> [Task prompt] Your result should be every line of the records below that contains the word "screenshot".

── Exercise inputs ──

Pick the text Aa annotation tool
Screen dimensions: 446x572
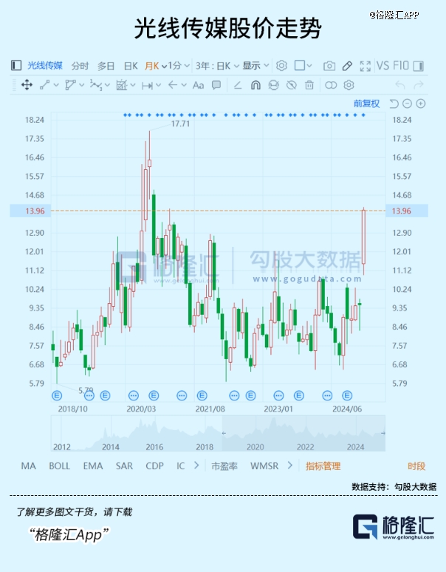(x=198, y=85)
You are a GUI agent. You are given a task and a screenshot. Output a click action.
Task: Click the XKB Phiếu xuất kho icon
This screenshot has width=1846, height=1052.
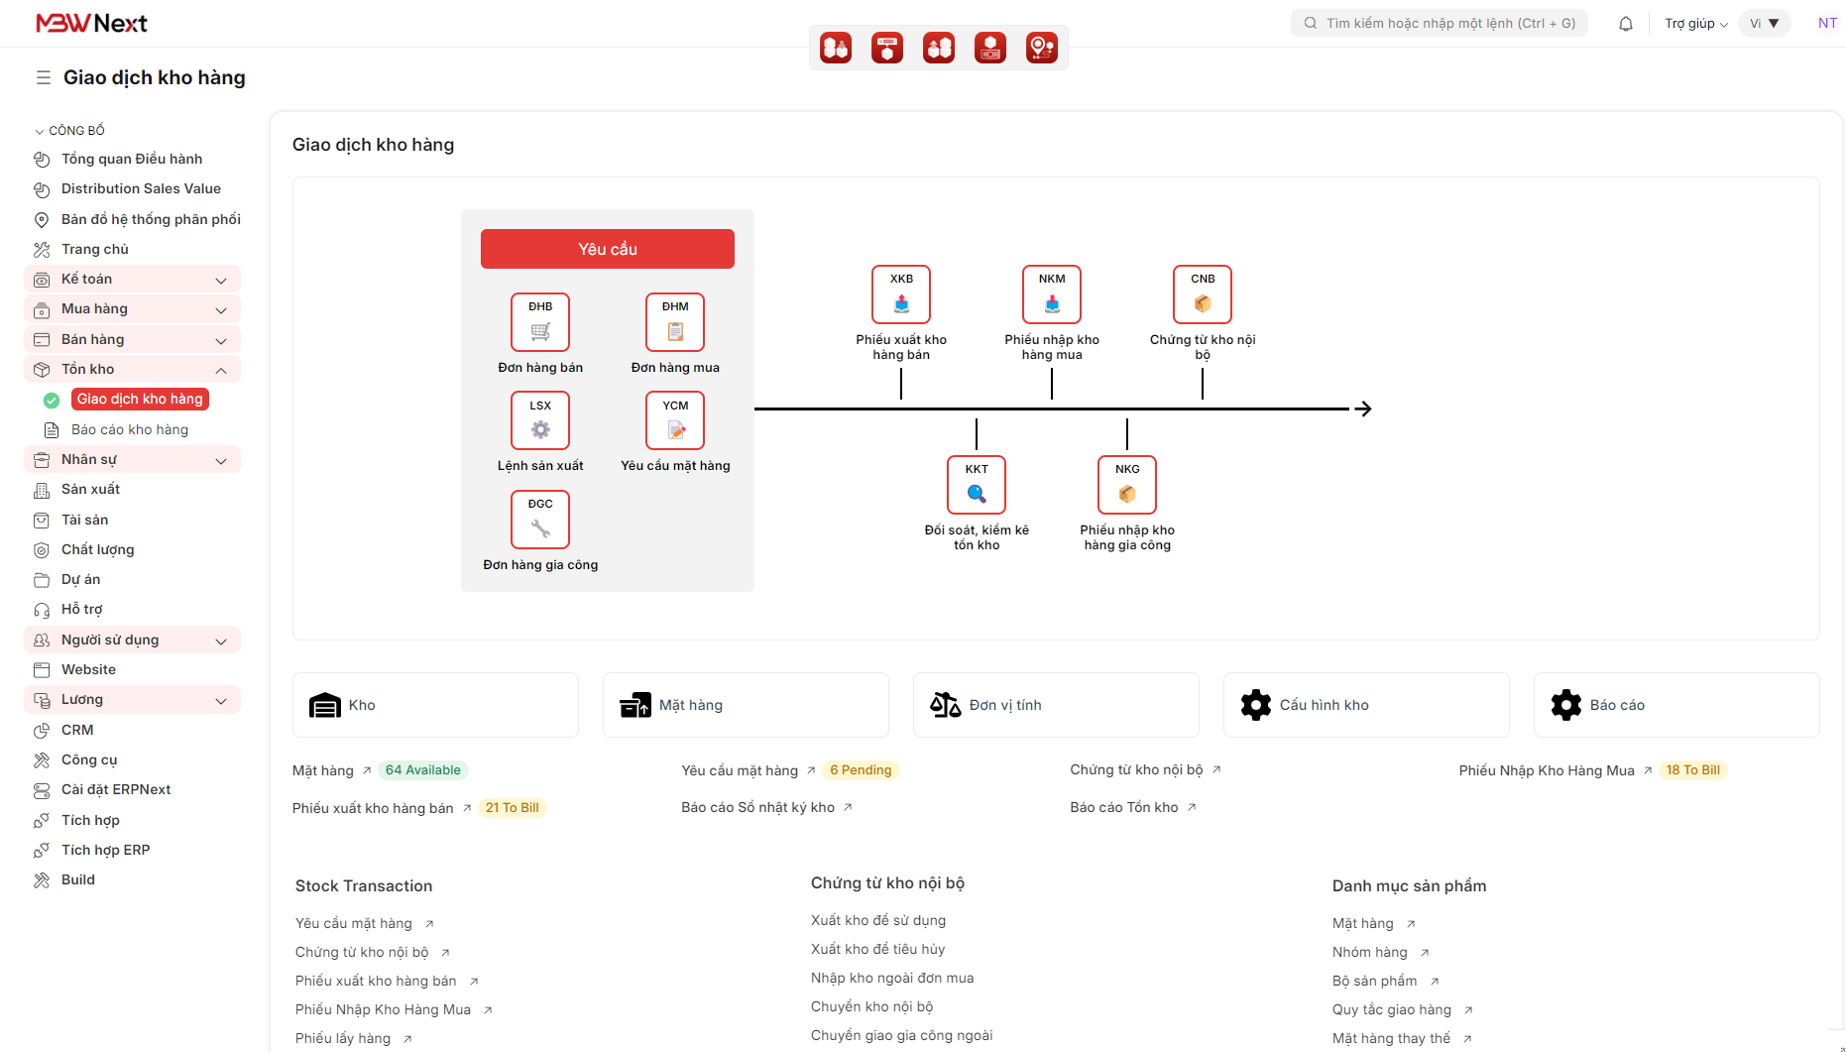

───

> [Answer space]
You are a GUI agent. You are given a task and a screenshot. Output a click action.
This screenshot has width=1846, height=1052.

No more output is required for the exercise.